No wonder rumours began spreading and we were feeling increasingly panicked. Nobody knew how badly the reactor was damaged and whether we should expect a full-blown nuclear explosion or an order for evacuation. No one told us what precautions we should take to protect our children and ourselves. In search for information, people turned to nuclear scientists and doctors they knew—who suddenly became extremely popular. But without verifiable data, they were not much help either.
Finally, at 9:00 p.m. on Monday April 28, an expressionless TV newscaster on Moscow television read a terse four-sentence statement from the Council of Ministers that raised at least as many questions as it answered: "An accident has taken place at the Chernobyl power station, and one of the reactors was damaged. Measures are being taken to eliminate the consequences of the accident. Those affected by it are being given assistance. A government commission has been set up."
"Trust in official information was completely undermined, and most Kievites, including myself, decided that Kiev was no longer safe for our children."
Afterwards, the official propaganda machine still tried to convey the message of normality. Even when the radiation levels in Kiev increased dramatically on April 30, the authorities decided to go ahead with the traditional May Day parade in Kiev. Thousands of people marched with their children along the main street. Moreover, to show that everything was okay, Ukrainian party bosses who greeted the crowds had their young grandchildren with them. Kievites soon heard through the grapevine that immediately after the parade, the children and grandchildren of the nomenclature were whisked away to the airport and evacuated. It made us feel betrayed and extremely resentful.
In early May, the authorities admitted that the accident was more serious than had been originally thought but there was still “nothing much to worry about.” Local media broadcast and published recommendations that Kievites should take some “precautionary” measures like keeping windows shut and washing the floors.
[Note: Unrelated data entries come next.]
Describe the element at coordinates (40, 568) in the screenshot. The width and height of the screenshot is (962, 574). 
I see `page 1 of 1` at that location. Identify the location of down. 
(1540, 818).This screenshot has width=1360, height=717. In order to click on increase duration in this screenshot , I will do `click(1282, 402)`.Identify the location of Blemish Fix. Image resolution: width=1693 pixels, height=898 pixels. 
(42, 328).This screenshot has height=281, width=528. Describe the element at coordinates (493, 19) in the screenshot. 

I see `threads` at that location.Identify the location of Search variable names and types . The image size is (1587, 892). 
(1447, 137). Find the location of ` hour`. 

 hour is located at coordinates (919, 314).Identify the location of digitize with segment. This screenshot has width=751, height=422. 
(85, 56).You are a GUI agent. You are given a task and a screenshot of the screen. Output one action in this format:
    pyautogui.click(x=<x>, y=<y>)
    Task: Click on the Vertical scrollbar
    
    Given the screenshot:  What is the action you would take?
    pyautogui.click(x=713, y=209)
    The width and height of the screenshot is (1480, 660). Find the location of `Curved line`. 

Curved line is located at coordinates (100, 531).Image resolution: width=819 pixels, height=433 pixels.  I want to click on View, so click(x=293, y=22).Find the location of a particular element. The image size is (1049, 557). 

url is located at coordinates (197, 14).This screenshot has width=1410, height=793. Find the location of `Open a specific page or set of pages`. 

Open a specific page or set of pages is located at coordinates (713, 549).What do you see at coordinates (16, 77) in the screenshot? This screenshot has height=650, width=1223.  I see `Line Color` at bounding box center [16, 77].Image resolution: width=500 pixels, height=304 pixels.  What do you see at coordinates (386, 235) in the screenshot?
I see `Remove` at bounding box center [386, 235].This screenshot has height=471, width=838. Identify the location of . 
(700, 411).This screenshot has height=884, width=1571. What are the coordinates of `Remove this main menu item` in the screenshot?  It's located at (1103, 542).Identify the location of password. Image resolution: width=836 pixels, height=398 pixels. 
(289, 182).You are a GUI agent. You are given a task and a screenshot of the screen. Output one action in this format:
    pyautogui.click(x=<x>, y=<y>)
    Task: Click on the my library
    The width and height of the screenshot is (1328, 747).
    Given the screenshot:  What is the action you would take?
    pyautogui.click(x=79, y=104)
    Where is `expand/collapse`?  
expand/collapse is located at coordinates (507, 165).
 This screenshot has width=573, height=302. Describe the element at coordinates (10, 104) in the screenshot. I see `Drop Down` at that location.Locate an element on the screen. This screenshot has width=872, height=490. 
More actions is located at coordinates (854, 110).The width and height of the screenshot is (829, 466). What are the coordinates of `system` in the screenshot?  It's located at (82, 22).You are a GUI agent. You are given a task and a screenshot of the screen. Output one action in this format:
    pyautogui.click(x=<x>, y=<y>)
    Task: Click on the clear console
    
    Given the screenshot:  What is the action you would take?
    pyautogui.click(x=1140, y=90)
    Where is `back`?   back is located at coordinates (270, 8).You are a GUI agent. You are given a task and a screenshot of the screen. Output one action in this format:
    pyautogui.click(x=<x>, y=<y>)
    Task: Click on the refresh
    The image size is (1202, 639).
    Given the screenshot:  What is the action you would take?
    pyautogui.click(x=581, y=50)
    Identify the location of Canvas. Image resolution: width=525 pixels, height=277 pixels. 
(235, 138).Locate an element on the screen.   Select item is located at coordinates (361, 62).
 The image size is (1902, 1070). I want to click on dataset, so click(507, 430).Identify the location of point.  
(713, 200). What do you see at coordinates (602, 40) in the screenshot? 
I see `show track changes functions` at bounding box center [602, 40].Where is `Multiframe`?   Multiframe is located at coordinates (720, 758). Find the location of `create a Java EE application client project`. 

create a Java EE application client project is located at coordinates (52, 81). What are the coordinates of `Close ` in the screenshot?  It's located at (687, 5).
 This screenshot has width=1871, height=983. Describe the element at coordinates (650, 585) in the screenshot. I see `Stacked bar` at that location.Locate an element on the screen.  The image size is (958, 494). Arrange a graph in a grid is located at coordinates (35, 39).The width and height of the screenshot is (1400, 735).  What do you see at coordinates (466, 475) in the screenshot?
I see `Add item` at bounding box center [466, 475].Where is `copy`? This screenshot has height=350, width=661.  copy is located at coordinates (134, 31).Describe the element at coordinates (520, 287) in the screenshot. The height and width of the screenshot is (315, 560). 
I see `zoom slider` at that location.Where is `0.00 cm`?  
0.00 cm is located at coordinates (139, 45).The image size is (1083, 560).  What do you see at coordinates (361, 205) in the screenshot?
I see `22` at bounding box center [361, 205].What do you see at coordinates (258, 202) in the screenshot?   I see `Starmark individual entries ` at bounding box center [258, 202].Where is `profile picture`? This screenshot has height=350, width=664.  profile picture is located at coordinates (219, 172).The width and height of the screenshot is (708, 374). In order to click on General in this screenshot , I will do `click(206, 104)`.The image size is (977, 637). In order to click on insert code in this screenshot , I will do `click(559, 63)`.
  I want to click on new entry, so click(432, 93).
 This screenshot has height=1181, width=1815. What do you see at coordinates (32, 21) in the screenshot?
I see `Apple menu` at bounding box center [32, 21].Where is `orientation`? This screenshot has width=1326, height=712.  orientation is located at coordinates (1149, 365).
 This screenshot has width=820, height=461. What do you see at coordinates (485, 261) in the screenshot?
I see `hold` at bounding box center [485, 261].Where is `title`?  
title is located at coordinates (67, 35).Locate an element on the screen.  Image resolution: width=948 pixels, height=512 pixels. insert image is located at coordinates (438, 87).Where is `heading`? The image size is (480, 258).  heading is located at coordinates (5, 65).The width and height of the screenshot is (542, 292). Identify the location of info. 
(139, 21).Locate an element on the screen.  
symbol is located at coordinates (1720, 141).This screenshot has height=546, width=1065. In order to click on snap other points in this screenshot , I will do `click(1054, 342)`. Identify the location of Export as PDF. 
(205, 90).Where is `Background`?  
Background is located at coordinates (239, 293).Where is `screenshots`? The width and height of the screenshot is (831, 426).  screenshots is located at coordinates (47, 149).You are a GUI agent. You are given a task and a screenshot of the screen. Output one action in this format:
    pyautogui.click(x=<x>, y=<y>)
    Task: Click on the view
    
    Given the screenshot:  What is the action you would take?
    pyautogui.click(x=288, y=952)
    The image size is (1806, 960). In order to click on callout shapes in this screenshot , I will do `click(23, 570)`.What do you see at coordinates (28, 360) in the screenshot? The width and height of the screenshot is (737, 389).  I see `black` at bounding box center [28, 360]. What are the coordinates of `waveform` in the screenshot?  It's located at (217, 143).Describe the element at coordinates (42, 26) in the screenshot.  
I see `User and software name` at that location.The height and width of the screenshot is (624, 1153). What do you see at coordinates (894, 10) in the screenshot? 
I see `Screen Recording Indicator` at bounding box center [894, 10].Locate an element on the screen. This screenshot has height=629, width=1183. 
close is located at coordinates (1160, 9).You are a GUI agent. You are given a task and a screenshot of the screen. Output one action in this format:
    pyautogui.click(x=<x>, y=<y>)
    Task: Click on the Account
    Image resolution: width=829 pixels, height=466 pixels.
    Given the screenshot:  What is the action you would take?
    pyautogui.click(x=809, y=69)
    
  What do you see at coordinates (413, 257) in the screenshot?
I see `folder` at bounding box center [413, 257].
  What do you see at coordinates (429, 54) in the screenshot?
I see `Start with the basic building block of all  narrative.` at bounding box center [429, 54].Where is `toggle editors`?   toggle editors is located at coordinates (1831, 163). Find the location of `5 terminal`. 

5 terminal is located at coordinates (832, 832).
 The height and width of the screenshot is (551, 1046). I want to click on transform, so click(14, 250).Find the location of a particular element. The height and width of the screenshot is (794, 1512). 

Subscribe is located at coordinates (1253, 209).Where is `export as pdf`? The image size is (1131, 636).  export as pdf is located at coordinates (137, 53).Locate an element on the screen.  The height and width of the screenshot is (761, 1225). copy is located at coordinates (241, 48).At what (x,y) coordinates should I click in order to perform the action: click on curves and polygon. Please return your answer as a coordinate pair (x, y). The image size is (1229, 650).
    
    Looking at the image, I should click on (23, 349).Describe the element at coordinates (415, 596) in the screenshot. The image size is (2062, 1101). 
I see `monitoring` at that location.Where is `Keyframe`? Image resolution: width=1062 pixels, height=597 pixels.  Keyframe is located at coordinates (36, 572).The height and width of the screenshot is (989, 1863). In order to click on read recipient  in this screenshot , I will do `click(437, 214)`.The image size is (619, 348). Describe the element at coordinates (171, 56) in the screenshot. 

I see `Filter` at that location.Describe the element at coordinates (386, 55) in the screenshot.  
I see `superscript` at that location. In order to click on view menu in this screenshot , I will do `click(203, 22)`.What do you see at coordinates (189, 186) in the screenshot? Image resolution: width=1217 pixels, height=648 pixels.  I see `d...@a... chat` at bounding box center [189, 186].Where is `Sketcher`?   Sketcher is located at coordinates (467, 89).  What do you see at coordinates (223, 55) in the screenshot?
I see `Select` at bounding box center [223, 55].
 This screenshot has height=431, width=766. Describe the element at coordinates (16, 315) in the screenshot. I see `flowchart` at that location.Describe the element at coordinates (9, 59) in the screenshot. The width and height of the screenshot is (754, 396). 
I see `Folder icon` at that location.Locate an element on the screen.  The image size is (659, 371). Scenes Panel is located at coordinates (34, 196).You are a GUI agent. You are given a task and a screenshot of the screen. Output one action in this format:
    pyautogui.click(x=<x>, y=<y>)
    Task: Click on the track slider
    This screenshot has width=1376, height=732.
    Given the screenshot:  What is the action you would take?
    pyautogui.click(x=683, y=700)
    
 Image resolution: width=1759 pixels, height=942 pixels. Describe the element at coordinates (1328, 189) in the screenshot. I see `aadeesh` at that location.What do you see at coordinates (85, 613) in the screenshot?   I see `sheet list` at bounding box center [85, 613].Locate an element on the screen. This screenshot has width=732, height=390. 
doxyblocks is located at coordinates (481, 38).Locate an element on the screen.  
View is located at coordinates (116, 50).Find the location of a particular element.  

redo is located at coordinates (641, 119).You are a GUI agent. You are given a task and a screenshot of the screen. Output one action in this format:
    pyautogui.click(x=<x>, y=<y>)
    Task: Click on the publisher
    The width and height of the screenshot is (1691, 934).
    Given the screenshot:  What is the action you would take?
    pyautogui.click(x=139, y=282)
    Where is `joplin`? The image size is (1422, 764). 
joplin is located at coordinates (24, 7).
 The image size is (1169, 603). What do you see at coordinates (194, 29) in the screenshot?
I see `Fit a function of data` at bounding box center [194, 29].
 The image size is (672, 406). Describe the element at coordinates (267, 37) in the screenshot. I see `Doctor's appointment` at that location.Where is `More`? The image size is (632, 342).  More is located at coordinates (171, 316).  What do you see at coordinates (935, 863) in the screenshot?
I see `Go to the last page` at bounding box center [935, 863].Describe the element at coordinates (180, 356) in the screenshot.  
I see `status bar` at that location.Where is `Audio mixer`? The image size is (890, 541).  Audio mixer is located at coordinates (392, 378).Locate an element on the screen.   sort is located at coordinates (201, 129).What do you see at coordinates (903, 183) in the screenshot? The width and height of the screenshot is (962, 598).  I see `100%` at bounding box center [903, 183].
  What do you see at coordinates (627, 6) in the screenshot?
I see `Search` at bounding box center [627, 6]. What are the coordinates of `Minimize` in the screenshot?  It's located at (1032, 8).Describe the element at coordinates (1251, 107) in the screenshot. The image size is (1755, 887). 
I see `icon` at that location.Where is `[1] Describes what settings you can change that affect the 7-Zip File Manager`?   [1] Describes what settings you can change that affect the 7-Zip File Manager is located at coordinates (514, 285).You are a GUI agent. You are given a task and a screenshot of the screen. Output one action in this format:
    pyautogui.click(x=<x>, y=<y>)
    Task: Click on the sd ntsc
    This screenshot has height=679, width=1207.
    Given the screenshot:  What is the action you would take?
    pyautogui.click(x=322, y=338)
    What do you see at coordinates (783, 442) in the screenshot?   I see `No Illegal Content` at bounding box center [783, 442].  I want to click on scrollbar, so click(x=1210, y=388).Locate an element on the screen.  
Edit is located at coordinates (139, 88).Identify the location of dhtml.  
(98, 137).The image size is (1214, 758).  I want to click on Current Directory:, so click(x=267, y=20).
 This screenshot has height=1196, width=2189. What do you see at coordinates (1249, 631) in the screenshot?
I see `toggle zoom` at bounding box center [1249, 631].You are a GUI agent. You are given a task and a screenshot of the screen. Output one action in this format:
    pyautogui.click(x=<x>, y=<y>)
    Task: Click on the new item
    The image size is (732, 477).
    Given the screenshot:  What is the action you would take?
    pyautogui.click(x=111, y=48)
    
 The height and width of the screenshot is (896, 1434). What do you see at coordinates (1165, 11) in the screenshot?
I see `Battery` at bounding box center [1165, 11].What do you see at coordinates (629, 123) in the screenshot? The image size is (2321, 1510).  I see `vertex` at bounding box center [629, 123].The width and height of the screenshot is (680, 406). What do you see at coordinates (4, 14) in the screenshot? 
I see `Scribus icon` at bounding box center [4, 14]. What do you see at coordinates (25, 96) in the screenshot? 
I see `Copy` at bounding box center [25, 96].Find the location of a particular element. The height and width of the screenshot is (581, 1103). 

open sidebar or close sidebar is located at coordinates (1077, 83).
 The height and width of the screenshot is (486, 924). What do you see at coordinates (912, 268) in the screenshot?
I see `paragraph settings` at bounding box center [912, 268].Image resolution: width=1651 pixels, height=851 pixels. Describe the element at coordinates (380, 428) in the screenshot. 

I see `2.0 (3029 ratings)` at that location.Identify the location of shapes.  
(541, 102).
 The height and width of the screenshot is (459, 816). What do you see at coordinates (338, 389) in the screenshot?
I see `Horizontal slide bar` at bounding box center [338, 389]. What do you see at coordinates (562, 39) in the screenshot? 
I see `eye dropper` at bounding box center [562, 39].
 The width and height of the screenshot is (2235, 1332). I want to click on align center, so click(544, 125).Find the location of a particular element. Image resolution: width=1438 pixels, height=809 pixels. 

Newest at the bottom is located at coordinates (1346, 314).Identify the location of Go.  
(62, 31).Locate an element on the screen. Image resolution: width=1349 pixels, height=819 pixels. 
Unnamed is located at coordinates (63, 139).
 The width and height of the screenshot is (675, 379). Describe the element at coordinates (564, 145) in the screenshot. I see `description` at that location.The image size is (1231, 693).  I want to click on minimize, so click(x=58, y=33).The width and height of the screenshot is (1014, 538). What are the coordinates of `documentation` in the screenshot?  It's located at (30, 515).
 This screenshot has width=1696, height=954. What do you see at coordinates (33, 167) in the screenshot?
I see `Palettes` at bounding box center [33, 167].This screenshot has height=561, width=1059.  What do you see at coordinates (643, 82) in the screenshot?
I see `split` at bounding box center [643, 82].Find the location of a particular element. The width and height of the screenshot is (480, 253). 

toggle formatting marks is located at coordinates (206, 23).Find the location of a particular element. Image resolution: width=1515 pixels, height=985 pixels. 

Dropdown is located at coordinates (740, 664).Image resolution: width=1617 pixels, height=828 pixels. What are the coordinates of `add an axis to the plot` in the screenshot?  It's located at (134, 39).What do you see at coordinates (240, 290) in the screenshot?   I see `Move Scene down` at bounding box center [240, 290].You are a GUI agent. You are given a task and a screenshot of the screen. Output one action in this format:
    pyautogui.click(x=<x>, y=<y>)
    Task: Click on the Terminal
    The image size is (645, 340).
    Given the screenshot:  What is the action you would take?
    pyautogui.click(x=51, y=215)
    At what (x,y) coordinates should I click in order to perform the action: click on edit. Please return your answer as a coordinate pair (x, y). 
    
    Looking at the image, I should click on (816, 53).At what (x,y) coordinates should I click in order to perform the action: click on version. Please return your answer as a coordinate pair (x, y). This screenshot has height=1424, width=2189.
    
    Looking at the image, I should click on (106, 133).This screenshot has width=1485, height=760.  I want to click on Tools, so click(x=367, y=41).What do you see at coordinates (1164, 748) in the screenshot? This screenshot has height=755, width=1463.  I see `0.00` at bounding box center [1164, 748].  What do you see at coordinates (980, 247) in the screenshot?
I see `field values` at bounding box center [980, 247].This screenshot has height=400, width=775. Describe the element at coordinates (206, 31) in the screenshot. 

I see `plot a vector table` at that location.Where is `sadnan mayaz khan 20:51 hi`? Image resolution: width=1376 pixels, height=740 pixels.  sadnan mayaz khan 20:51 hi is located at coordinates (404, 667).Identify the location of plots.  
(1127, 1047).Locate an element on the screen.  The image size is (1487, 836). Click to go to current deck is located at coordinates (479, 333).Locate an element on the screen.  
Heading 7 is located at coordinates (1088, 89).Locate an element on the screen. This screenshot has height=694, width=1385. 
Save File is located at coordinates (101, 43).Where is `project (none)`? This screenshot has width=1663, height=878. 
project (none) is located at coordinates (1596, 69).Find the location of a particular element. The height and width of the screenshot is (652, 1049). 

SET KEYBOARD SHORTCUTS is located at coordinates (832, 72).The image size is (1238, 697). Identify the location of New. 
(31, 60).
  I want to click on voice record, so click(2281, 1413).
But by that time, trust in official information was completely undermined, and most Kievites, including myself, decided that Kiev was no longer safe for our children.
By the first week in May, a mass exodus of mothers and children from Kiev began. I moved my three-year old daughter to Moscow to stay with relatives. At the Kiev railway station frantic parents were pushing their infants through the train windows, asking more fortunate passengers to deliver them to their relatives at the other end. The remaining population took to drinking red wine in unprecedented quantities (thought to help remove radiation from the body) and black humour. Kiev without children looked eerily like Hamelin Town from the fairy tale, “The Pied Piper.”
For at least a year after the disaster, Kievites lived in a state of nuclear paranoia. Rumours sprang up about once a month that there was a high risk of a nuclear explosion, that river Dnieper was highly contaminated etc. We joked bitterly that we “will die of information, not of radiation,” meaning the swarm of highly contradictory rumours and the total lack of trust in any official information.
At the beginning the “communication strategy” of the Soviet
State was that of a complete information blackout or cover-up. When that
failed, they tried to play down the scale of the disaster, to whitewash
the State and its source of pride—the Soviet nuclear industry. To
ordinary people it looked like incredible arrogance and blatant disregard
for their lives.
It was a textbook case of how not to communicate in a crisis, because the “firm”
(a communist State) was perceived to be putting its own “corporate” interests above people’s lives, health and the environment. And it backfired very badly. Not only did it deal a very heavy blow to the reputation of the nuclear industry worldwide and made the public more aware of the risks associated with it, it also brought about the policy of glasnost which in its turn contributed to the demise of the communist system. You could say the nuclear cloud had a silver lining.
Lily Poberezhska is a founder and director of a London-based
consultancy, Media Players International, and has worked for a variety of
clients, including the World Bank, the European Union, Department for International
Development and the IAEA. She moved from Kiev to London with her husband
and daughter in 1992, working with BBC World Service for ten years on broadcasting
projects in former Soviet countries.